Bureau County was organized out of Putnam County in 1837. It is named for Michel or Pierre Bureau. Their original surname was probably Belleau, but local aboriginals may have had difficulty pronouncing the "l" sound. One or both of the brothers ran a trading post near where Big Bureau Creek empties into the Illinois River from 1776 until 1780 or 1790.

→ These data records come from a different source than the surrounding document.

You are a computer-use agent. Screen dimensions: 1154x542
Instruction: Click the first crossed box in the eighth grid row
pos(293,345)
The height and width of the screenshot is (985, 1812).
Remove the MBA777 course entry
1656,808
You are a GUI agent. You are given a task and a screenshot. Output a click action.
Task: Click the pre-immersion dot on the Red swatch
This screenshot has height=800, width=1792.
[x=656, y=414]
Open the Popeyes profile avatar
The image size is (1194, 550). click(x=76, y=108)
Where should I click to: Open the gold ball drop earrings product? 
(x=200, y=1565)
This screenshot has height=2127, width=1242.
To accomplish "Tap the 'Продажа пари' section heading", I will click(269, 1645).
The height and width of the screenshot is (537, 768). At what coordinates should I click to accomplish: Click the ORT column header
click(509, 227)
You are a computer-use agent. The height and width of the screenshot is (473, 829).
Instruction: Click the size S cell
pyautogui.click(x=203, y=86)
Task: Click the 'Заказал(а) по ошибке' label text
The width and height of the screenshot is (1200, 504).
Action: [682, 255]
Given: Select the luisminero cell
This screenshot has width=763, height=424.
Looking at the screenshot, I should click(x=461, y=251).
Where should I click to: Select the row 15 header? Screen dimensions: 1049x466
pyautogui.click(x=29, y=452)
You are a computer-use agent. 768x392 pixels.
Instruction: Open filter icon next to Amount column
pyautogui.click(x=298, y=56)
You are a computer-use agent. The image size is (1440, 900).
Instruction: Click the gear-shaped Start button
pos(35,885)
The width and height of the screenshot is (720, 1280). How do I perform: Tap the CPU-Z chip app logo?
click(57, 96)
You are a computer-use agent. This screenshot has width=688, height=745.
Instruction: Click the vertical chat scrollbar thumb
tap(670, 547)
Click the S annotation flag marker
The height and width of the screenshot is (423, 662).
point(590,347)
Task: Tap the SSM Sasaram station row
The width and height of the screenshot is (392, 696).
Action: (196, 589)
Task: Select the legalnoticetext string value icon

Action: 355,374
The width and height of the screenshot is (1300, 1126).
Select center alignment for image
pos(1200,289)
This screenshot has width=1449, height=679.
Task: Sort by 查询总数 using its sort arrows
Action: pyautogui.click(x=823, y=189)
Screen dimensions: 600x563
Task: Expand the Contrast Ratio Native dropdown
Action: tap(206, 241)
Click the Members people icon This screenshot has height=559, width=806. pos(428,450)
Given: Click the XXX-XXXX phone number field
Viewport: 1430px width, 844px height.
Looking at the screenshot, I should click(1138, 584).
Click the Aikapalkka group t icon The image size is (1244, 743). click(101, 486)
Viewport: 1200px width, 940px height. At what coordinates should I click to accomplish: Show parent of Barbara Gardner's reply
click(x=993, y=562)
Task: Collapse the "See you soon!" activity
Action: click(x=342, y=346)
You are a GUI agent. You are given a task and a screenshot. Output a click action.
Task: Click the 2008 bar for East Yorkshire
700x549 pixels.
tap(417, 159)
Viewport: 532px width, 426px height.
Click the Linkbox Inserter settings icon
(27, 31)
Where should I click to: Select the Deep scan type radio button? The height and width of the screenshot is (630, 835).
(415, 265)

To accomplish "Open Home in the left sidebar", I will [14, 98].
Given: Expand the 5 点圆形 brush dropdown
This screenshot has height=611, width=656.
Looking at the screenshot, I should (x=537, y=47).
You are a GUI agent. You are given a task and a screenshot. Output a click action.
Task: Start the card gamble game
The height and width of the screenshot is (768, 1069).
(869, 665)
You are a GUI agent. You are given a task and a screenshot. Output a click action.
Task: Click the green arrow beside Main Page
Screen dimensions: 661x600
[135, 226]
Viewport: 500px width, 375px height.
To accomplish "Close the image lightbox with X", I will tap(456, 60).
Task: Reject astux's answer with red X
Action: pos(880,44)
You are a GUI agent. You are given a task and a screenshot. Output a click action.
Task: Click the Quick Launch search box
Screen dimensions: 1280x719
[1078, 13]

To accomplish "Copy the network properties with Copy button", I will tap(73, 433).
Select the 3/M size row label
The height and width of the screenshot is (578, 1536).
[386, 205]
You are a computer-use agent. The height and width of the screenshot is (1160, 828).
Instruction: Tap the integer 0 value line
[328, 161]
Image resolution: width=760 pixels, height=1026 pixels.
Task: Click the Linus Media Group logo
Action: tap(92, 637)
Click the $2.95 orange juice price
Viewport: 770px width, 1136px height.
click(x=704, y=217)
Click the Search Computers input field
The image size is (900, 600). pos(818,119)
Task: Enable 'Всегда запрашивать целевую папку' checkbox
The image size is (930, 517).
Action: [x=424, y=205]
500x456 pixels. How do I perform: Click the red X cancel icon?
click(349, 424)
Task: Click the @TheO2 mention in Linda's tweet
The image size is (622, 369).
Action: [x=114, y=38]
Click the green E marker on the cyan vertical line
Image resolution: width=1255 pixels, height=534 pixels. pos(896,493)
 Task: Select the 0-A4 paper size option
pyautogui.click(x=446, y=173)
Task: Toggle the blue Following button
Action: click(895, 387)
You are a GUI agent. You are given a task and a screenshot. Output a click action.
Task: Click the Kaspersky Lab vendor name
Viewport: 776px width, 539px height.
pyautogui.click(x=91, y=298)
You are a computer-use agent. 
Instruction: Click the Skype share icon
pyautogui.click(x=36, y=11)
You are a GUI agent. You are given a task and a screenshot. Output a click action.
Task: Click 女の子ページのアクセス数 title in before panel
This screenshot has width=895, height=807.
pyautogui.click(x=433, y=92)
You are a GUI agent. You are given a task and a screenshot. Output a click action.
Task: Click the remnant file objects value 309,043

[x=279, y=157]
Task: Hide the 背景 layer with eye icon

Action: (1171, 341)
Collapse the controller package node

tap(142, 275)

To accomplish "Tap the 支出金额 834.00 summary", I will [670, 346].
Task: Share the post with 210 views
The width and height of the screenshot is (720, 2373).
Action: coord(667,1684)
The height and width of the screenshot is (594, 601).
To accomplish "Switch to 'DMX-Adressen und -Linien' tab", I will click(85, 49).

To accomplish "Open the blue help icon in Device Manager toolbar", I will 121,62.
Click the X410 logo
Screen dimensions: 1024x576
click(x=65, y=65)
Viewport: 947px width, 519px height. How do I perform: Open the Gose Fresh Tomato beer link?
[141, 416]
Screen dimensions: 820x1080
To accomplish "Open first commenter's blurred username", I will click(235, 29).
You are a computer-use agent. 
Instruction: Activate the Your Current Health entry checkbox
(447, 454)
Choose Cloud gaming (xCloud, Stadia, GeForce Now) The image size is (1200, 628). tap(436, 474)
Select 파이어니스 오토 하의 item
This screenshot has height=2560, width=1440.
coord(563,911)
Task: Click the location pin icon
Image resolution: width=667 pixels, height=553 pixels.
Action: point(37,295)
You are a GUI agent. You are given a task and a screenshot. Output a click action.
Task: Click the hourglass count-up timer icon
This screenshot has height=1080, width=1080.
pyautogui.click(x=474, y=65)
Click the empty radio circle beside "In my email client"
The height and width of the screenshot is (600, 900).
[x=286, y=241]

Burea County was a New England settlement. The original founders of Princeton consisted entirely of settlers from New England. These people were "Yankee's", that is to say they were descended from the English Puritans who settled New England in the 1600s. They were part of a wave of New England farmers who headed west into what was then the wilds of the Northwest Territory during the early 1800s. Most of them arrived as a result of the completion of the Erie Canal. When they arrived in what is now Bureau County there was nothing but a virgin forest and wild prairie, the New Englanders laid out farms, constructed roads, erected government buildings and established post routes. They brought with them many of their Yankee New England values, such as a passion for education, establishing many schools as well as staunch support for abolitionism. They were mostly members of the Congregationalist Church though some were Episcopalian. Culturally Bureau County, like much of northern Illinois would be culturally very continuous with early New England culture, for most of its history.
Like so many other areas in the Midwest, this county was on a "line" of the Underground Railroad. There was a "station" at the home of Owen Lovejoy in Princeton, as well as several other locations throughout the county.